Zen is akin to Judaism in that it just doesn’t scale. While you can read about Zen Buddhism, that doesn’t really give you much in the way to go on concerning practice. You can learn ideas from a book, but just learning the ideas doesn’t help you practice them, any more than you can become a martial artist just by reading.
Reading helps an existing martial artist or Zen practitioner with understanding the hard theory, stuff that a sensei or Zen master would have a difficult time explaining, if only because the teacher is there to facilitate the practice and not hold academic-style classes.
As a result, there simply aren’t enough schools and teachers out there to facilitate Zen practice. And it would take a long, long, long, long time to build it up. If you just opened schools anyway, then, just like the proliferation of McDojos in the world, teaching dumbed down, useless martial arts as glorified babysitters for $100 an hour, you’d just have thousands of Zen Buddhist schools with teachers who have never learned real Zen Buddhism themselves.
Zen is passed from master to student, not through books and learning. The teachings and philosophy are useless without the practice.
What you’d get, ultimately, is a pastiche of Zen-themed Christian morals and ethics. Why Christian? Because, in reality, Christianity is the only religion in the world that was built precisely to scale in this way. Early Christians worked tirelessly to solve the problems that bringing the story of Jesus to people who had never heard of him, and those theological lessons have already permeated the world.
A Zen Buddhism that has similarly had to go through the process of adapting itself to scale would have found similar dilemmas and wound up adopting similar answers.

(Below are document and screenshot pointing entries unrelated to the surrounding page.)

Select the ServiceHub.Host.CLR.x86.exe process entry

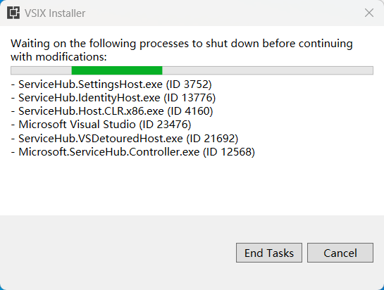click(x=112, y=111)
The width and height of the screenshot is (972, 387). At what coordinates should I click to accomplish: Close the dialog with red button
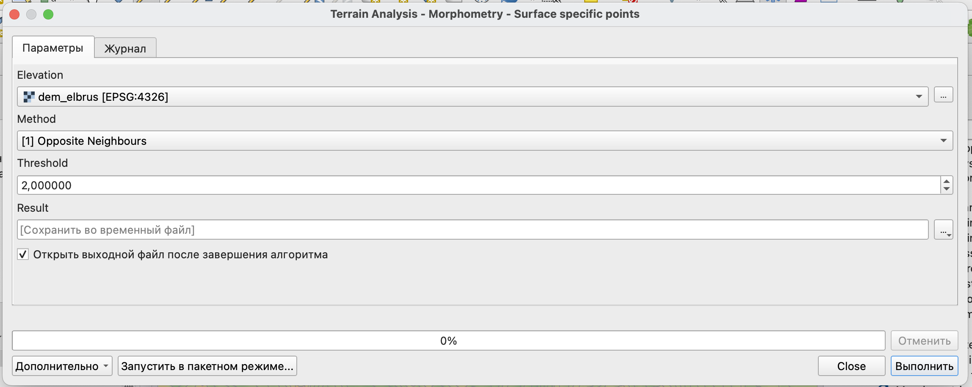14,14
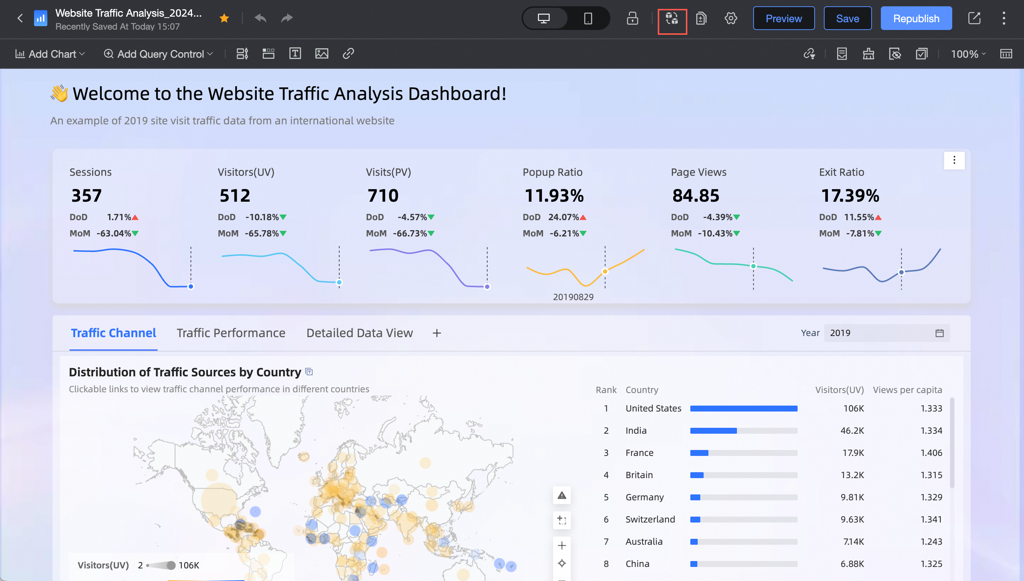
Task: Insert an image widget
Action: click(322, 53)
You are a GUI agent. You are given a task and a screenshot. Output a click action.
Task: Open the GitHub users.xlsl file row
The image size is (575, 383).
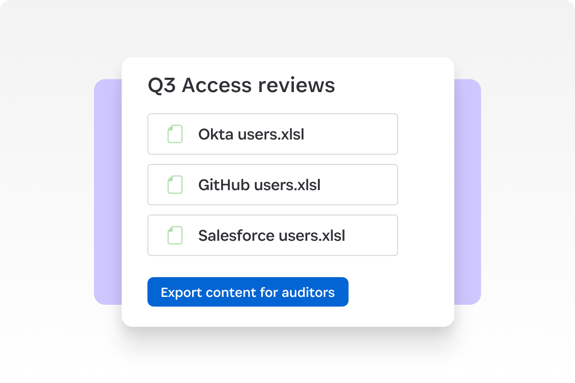[x=273, y=185]
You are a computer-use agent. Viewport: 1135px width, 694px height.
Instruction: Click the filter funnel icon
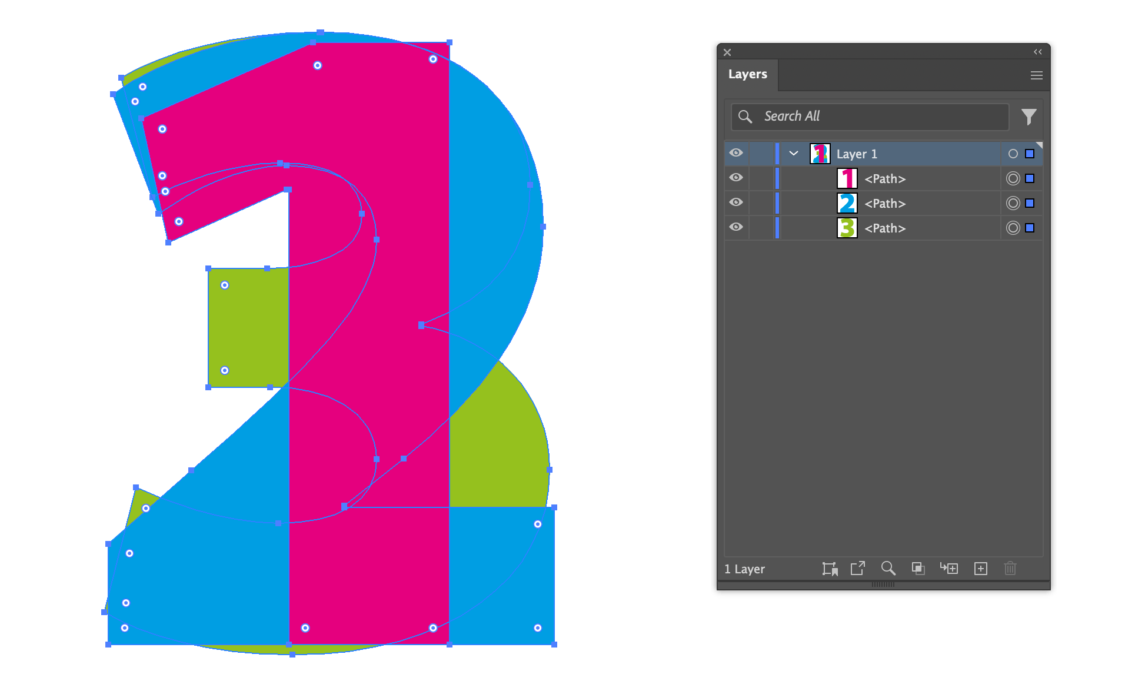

While the theming and incidental details of Christianity are as historic and unique as every other religion, the meta-theology of Christianity is by no means an accident, and as religions across the world find themselves needing to appeal to more and more people that don’t share the same culture as the initial society that created the religion, they find themselves more in alignment with Christian meta-theology.
Just like how even different domains of math tend to reduce down to the same axioms, because those axioms just happen to be the most useful, every religion, as they have to appeal to more and more people, ultimately finds itself centering around kindness, brotherhood, personal relationships with divinity, (impersonal spirituality must be taught as it’s unintuitive, though it can be book learned, putting it in a better position than Zen practice, this is why Zen Buddhism is far rarer than the mainstream forms) sacrifice for the greater good, and a humble, charismatic hero-god.
These components are simply the most accessible and teachable ways to construct a religion, so every religion, and, indeed, even most kinds of literature, ultimately evolve to contain these elements.